* [TASK DETAILS]
In your reply, reproduce the lines from the first one below to the line containing "Task: Open the Auftraggeberkonto", inclusive, exactly as they stand.

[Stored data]
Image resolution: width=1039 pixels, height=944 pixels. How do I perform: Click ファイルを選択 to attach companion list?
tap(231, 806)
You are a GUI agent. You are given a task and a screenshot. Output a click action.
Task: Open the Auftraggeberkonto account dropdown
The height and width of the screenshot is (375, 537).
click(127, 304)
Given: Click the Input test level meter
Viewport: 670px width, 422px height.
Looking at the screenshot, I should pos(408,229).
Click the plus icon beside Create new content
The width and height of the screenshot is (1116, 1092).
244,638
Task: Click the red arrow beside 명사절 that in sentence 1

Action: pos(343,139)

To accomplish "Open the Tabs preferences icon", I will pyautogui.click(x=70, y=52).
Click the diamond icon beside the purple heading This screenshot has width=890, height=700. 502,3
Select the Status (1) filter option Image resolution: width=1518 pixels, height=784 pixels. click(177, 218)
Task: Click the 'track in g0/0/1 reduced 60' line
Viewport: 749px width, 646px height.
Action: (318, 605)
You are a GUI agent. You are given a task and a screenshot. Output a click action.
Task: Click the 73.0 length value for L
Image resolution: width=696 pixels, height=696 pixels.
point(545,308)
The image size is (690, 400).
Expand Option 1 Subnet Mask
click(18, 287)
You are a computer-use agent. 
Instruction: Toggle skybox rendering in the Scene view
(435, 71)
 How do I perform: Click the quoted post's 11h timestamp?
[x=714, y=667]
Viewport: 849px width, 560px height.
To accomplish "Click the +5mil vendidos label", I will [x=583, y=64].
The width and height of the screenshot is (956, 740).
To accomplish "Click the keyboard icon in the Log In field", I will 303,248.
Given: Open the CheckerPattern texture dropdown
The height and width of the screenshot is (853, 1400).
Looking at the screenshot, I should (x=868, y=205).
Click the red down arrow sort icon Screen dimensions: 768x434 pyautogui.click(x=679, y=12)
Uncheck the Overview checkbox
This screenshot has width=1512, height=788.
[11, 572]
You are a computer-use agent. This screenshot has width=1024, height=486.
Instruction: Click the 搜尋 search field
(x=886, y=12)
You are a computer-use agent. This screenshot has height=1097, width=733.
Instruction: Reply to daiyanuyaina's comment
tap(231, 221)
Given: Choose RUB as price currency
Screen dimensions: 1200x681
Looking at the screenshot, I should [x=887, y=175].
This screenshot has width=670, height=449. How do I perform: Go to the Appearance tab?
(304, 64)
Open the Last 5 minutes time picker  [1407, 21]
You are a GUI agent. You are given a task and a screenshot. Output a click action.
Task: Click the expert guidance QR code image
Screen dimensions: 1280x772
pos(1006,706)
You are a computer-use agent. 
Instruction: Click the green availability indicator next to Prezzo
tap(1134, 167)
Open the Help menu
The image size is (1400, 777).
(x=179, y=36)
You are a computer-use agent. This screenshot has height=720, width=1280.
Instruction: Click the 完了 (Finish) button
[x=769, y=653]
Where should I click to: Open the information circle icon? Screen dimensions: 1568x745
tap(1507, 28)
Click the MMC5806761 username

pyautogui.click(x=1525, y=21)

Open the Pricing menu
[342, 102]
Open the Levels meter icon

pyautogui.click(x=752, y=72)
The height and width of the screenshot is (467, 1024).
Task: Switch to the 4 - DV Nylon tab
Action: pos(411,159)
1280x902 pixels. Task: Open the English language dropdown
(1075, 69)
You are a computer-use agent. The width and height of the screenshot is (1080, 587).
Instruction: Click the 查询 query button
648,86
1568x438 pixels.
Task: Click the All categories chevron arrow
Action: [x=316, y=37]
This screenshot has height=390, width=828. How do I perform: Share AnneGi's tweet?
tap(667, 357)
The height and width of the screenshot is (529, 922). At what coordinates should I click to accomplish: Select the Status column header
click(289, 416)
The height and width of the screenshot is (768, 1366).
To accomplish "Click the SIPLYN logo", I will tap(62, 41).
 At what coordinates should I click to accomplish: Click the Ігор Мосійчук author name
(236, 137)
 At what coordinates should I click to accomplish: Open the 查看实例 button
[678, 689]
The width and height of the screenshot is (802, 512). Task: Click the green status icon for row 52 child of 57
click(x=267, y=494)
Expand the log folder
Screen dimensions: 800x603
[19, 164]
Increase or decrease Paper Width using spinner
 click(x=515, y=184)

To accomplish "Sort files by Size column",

* [EXERCISE OUTPUT]
Image resolution: width=1039 pixels, height=944 pixels. How do I perform: Click ファイルを選択 to attach companion list?
tap(231, 806)
You are a GUI agent. You are given a task and a screenshot. Output a click action.
Task: Open the Auftraggeberkonto account dropdown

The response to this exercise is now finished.